WHAT TO PRODUCE:
When a line in the records contains the string "agent", copy that line.

PROVIDED ENTRIES:
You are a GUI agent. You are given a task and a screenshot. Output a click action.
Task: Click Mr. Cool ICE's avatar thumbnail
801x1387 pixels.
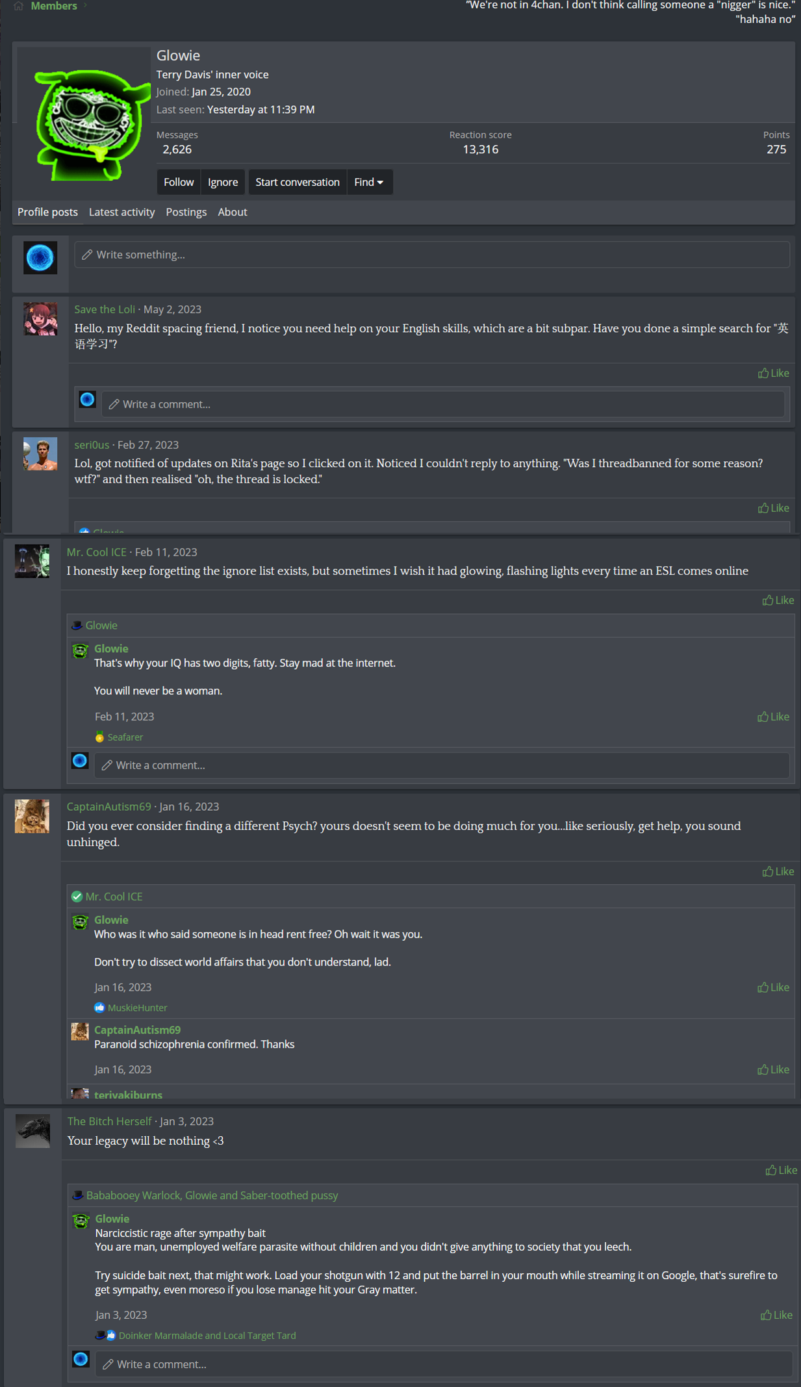pyautogui.click(x=32, y=561)
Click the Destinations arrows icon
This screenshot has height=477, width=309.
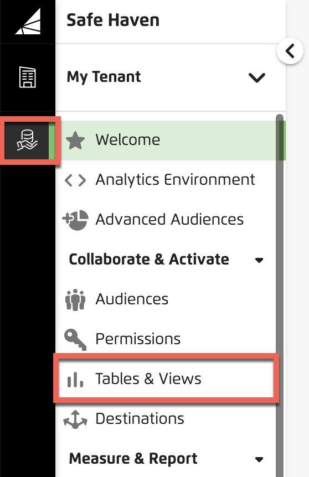click(75, 419)
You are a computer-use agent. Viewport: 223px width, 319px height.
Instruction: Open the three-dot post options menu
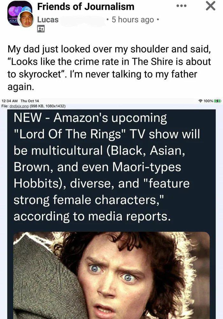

EXERCISE OUTPUT:
You are a GUI agent. You are given a task and a screenshot. Output a click action.
You are a computer-use agent. Viewport: 223px width, 319px height.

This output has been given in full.